TASK DESCRIPTION
Write out these lines exactly, leaving out the pictures.

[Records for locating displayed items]

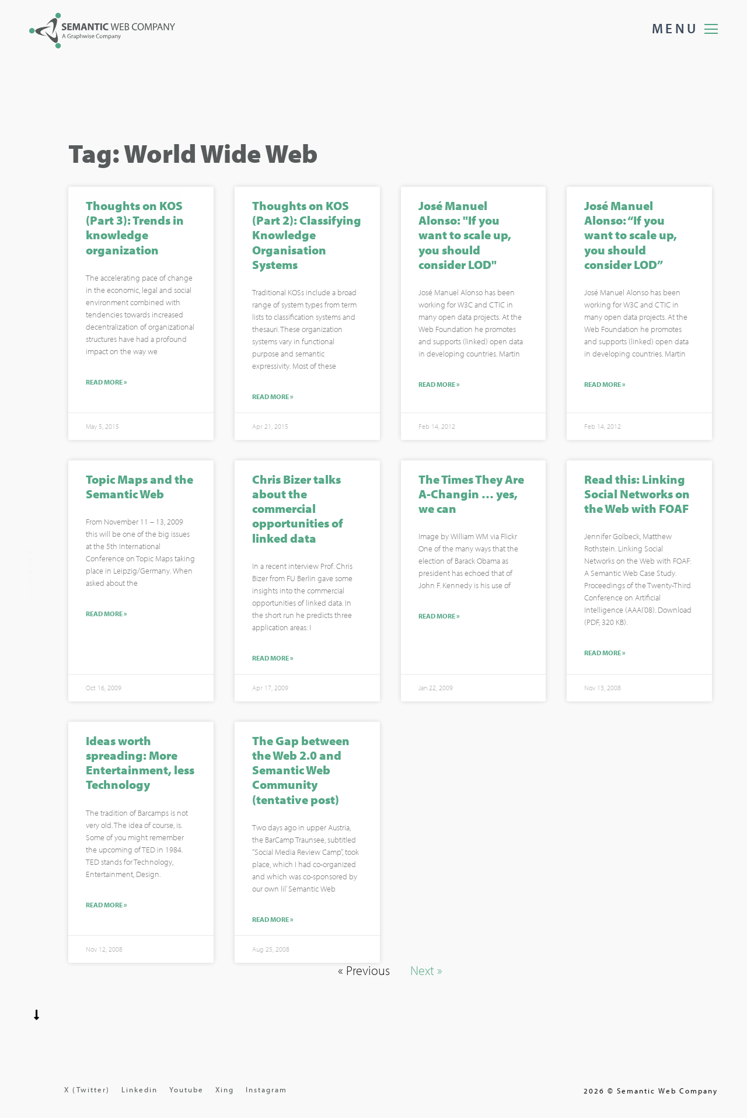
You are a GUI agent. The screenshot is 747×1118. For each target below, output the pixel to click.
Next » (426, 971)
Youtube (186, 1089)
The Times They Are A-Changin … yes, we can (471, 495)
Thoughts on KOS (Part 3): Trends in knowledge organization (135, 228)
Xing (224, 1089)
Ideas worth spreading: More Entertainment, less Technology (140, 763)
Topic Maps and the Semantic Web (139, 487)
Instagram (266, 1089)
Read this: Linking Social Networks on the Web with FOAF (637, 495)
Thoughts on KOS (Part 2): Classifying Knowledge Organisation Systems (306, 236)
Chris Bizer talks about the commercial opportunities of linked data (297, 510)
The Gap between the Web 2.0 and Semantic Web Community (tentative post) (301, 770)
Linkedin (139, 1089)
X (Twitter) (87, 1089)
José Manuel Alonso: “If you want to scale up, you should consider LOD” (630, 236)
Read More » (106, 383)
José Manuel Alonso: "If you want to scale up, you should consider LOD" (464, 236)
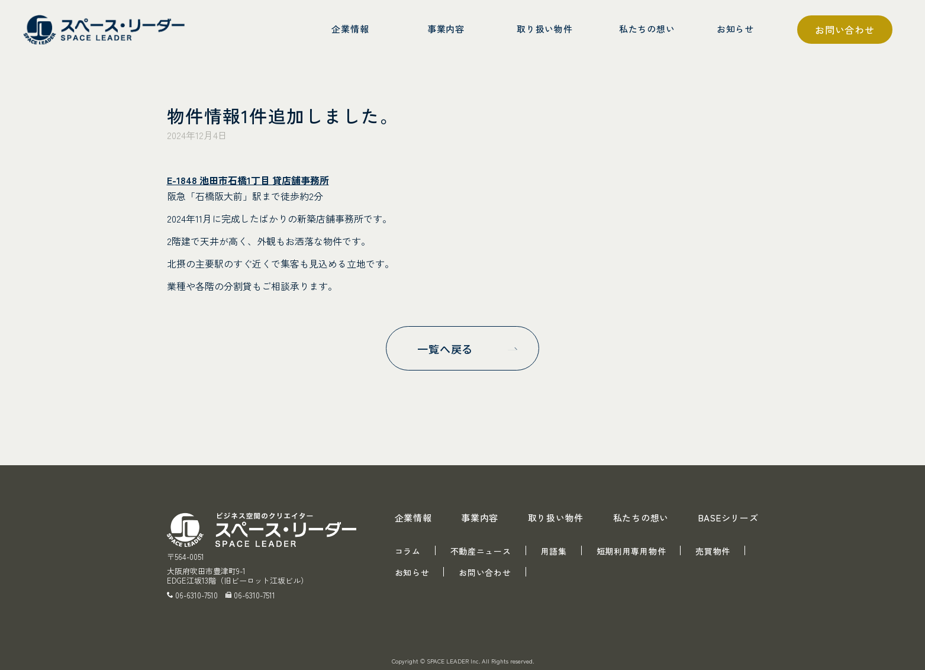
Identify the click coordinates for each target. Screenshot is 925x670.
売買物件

TASK SOLUTION
You are a GUI agent. The screenshot is 747×1118. For each target below, output the pixel to click.
Next » (426, 971)
Youtube (186, 1089)
The Times They Are A-Changin … yes, we can (471, 495)
Thoughts on KOS (Part 3): Trends in knowledge organization (135, 228)
Xing (224, 1089)
Ideas worth spreading: More Entertainment, less Technology (140, 763)
Topic Maps and the Semantic Web (139, 487)
Instagram (266, 1089)
Read this: Linking Social Networks on the Web with FOAF (637, 495)
Thoughts on KOS (Part 2): Classifying Knowledge Organisation Systems (306, 236)
Chris Bizer talks about the commercial opportunities of linked data (297, 510)
The Gap between the Web 2.0 and Semantic Web Community (tentative post) (301, 770)
Linkedin (139, 1089)
X (Twitter) (87, 1089)
José Manuel Alonso: “If you want to scale up, you should consider LOD” (630, 236)
Read More » (106, 383)
José Manuel Alonso: "If you want to scale up, you should consider LOD" (464, 236)
Identify the click coordinates for each target. Screenshot is 925x670.
売買物件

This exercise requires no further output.